◆ Task brief ◆
Find the line holding "The width and height of the screenshot is (644, 347)." in the entries below. Give it again exactly, along with every line after it up to and including the line holding "has height=519, width=812.".

◆ Dataset entries ◆
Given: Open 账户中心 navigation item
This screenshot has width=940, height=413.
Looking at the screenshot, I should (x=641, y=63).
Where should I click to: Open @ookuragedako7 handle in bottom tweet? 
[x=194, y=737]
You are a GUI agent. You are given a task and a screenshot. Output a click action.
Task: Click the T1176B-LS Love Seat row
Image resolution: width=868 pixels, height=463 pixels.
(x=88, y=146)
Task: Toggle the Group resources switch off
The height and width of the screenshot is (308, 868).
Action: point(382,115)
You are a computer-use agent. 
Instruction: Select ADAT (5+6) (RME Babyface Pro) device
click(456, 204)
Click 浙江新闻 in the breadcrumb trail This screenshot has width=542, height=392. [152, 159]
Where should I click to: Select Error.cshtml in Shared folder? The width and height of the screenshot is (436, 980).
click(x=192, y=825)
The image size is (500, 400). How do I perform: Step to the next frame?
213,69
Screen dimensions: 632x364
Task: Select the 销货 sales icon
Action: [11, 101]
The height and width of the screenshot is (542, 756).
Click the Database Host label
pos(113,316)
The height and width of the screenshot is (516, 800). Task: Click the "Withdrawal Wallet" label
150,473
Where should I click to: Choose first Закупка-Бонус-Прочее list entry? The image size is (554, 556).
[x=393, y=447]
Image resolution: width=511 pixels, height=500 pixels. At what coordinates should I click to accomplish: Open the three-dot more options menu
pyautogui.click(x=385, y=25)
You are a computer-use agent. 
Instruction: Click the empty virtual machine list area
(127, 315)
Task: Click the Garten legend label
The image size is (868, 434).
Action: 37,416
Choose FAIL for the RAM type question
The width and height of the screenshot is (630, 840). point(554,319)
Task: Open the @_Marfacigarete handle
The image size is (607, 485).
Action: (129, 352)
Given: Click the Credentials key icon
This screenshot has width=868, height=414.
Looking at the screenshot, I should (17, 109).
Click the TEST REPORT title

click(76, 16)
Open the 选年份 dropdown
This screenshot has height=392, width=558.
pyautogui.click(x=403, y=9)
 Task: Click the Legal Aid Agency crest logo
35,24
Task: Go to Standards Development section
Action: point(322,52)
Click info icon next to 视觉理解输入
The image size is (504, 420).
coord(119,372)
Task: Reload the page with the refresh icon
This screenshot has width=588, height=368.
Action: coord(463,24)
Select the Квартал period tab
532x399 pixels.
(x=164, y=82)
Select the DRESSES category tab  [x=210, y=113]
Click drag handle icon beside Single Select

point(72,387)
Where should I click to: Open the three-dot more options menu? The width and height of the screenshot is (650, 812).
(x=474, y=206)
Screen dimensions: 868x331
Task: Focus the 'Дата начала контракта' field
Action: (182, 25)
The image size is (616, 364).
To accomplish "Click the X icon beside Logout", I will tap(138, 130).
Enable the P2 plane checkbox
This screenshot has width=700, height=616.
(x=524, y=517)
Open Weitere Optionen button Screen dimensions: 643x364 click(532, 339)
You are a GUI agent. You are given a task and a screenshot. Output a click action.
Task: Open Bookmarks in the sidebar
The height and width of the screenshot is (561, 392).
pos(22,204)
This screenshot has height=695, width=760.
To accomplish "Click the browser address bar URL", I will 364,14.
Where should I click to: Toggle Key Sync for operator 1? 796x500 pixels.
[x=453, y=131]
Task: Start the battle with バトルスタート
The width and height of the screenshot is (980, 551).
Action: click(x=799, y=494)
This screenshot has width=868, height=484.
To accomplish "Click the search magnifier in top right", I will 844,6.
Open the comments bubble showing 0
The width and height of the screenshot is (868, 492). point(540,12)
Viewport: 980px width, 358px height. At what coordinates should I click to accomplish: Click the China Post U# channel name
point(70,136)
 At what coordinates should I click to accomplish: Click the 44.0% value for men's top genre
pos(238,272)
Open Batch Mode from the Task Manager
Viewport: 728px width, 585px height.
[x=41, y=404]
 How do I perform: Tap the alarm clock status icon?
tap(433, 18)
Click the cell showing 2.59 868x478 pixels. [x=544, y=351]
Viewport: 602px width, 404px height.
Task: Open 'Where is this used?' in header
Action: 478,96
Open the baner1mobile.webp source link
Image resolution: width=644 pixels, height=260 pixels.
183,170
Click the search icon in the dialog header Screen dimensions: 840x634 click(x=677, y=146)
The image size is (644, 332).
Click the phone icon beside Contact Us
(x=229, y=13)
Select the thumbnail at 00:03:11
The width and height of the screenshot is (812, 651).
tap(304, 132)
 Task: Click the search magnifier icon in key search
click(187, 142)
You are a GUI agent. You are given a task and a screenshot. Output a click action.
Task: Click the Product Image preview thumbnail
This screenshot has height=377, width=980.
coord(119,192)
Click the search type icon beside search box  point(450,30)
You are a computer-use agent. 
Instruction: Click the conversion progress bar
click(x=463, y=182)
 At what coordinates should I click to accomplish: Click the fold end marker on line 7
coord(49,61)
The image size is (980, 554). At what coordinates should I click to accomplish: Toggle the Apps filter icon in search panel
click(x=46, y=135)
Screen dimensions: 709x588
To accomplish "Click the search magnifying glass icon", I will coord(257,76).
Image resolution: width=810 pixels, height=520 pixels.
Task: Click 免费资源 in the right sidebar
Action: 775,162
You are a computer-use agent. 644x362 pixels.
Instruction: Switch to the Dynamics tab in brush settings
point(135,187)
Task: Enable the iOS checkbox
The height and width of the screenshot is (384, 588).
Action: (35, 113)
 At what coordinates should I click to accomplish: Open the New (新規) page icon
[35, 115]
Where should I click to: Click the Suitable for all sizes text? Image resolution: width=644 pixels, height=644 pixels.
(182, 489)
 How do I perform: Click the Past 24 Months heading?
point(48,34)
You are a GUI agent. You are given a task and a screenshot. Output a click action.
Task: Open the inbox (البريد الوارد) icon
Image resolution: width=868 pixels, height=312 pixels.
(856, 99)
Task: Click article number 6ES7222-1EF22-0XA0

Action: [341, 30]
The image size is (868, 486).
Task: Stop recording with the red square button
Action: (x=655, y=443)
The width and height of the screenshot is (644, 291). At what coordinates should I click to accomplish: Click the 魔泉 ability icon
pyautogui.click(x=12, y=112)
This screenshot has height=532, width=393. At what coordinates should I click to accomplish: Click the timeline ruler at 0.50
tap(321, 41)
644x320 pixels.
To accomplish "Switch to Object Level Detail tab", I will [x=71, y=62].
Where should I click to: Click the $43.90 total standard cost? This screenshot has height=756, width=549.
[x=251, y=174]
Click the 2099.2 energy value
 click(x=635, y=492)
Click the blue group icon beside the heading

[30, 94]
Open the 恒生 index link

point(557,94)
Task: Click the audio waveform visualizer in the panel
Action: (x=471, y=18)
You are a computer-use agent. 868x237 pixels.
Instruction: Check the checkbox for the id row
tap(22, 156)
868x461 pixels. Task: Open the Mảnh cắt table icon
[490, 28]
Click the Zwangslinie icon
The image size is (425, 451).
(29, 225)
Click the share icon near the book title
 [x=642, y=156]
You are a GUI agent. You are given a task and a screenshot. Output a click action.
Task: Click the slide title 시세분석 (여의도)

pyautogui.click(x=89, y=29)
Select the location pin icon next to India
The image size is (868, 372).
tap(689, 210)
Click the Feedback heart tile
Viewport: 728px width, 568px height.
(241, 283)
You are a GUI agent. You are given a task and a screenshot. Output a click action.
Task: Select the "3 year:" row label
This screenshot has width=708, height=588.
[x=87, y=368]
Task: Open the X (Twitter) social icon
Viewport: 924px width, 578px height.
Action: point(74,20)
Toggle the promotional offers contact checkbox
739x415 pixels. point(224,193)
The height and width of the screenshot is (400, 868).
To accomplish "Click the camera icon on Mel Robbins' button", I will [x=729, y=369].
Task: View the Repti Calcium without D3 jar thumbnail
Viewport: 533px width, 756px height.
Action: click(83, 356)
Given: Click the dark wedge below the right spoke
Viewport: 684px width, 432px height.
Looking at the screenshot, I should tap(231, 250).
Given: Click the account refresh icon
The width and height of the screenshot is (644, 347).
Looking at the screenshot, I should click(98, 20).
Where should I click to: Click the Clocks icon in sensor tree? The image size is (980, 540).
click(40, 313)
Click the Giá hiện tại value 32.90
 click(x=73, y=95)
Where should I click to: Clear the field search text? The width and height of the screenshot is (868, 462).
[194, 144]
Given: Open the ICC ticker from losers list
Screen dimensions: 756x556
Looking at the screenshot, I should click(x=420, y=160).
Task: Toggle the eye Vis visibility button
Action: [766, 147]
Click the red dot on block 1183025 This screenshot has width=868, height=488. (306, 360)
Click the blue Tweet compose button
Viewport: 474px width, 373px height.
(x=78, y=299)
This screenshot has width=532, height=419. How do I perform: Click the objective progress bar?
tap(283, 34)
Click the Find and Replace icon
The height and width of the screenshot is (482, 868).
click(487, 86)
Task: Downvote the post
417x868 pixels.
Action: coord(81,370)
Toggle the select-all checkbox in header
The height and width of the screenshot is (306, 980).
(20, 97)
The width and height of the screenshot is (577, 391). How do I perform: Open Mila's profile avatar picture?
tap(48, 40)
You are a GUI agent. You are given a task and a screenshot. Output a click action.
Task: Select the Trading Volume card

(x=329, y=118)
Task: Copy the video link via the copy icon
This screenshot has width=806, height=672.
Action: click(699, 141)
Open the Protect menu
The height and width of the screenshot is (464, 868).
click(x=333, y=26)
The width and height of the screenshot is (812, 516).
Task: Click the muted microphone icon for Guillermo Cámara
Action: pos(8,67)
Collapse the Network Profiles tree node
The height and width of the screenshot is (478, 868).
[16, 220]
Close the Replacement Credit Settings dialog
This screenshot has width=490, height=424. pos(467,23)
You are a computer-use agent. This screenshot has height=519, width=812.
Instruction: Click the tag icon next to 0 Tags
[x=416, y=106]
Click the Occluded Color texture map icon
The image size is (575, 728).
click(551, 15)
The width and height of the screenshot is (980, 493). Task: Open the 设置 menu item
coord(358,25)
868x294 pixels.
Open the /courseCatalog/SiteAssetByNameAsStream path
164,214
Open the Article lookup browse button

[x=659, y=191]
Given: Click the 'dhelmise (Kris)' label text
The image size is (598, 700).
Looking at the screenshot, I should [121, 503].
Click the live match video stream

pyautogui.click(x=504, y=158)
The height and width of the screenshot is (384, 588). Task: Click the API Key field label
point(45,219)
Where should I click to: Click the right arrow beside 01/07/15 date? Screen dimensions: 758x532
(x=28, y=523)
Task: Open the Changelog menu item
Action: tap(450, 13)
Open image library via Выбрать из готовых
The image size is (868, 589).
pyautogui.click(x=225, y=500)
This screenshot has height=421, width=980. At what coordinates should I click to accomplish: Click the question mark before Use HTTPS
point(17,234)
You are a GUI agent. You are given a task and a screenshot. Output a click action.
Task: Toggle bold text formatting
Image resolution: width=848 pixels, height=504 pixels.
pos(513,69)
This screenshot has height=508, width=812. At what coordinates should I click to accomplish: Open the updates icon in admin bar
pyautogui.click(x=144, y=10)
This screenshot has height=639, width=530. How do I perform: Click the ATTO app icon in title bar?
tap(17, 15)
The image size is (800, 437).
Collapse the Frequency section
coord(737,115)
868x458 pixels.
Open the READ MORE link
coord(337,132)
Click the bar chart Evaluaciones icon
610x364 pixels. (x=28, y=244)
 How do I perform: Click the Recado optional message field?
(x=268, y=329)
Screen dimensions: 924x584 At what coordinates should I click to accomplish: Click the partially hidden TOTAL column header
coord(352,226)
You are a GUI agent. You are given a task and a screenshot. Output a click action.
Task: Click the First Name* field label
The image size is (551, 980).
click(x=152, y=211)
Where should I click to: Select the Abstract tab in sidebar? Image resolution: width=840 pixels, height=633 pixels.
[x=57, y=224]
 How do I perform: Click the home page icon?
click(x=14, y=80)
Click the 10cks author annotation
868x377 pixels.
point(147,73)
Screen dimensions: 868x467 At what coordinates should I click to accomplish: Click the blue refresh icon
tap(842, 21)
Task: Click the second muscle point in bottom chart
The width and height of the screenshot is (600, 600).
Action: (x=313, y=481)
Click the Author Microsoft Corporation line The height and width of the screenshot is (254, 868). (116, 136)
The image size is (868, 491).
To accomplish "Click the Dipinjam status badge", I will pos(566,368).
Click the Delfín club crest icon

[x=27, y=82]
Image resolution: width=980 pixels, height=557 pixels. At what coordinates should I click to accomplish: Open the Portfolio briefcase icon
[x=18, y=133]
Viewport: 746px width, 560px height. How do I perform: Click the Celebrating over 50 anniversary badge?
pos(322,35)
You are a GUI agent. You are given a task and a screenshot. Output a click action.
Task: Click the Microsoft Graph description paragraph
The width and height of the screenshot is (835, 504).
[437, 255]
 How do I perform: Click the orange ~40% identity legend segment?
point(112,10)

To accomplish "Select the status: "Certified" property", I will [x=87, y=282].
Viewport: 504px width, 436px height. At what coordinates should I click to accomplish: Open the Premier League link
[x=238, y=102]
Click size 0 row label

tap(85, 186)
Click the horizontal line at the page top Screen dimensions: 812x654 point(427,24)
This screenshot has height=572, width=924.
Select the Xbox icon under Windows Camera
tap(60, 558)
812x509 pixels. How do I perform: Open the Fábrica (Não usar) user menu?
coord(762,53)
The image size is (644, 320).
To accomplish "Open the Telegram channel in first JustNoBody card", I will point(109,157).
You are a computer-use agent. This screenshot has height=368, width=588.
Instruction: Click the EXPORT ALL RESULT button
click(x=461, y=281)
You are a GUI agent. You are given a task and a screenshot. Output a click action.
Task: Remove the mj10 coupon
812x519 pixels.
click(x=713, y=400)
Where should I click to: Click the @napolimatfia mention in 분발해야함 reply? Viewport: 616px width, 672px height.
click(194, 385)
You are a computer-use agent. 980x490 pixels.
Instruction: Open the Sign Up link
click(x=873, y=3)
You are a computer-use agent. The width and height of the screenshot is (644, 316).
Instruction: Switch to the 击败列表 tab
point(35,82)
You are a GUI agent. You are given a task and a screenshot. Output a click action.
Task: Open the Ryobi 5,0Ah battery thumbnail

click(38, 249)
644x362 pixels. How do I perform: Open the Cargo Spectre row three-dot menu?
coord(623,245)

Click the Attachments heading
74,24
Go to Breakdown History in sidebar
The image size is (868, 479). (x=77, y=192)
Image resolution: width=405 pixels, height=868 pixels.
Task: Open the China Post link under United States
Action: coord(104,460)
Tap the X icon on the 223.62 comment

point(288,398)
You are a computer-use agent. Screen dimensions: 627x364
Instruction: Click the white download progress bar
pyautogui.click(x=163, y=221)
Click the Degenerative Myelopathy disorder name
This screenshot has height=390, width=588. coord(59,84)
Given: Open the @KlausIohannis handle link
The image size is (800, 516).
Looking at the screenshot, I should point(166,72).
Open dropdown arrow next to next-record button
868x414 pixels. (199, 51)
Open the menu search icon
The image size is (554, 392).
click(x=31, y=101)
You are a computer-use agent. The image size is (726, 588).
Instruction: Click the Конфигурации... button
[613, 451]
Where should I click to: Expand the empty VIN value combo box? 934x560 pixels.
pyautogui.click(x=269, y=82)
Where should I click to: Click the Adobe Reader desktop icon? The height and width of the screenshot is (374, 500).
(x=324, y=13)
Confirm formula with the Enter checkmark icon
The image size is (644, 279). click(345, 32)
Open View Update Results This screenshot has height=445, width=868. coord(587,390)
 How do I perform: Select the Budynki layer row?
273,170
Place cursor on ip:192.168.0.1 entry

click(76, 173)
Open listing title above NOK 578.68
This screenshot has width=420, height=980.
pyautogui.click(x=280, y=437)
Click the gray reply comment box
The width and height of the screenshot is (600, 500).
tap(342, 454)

◆ Output below ◆
The width and height of the screenshot is (644, 347).
Looking at the screenshot, I should click(98, 20).
Where should I click to: Click the Clocks icon in sensor tree? The image size is (980, 540).
click(40, 313)
Click the Giá hiện tại value 32.90
 click(x=73, y=95)
Where should I click to: Clear the field search text? The width and height of the screenshot is (868, 462).
[194, 144]
Given: Open the ICC ticker from losers list
Screen dimensions: 756x556
Looking at the screenshot, I should click(x=420, y=160).
Task: Toggle the eye Vis visibility button
Action: [766, 147]
Click the red dot on block 1183025 This screenshot has width=868, height=488. (306, 360)
Click the blue Tweet compose button
Viewport: 474px width, 373px height.
(x=78, y=299)
This screenshot has width=532, height=419. How do I perform: Click the objective progress bar?
tap(283, 34)
Click the Find and Replace icon
The height and width of the screenshot is (482, 868).
click(487, 86)
Task: Downvote the post
417x868 pixels.
Action: coord(81,370)
Toggle the select-all checkbox in header
The height and width of the screenshot is (306, 980).
(20, 97)
The width and height of the screenshot is (577, 391). How do I perform: Open Mila's profile avatar picture?
tap(48, 40)
You are a GUI agent. You are given a task and a screenshot. Output a click action.
Task: Select the Trading Volume card

(x=329, y=118)
Task: Copy the video link via the copy icon
This screenshot has width=806, height=672.
Action: click(699, 141)
Open the Protect menu
The height and width of the screenshot is (464, 868).
click(x=333, y=26)
The width and height of the screenshot is (812, 516).
Task: Click the muted microphone icon for Guillermo Cámara
Action: pos(8,67)
Collapse the Network Profiles tree node
The height and width of the screenshot is (478, 868).
[16, 220]
Close the Replacement Credit Settings dialog
This screenshot has width=490, height=424. pos(467,23)
You are a computer-use agent. This screenshot has height=519, width=812.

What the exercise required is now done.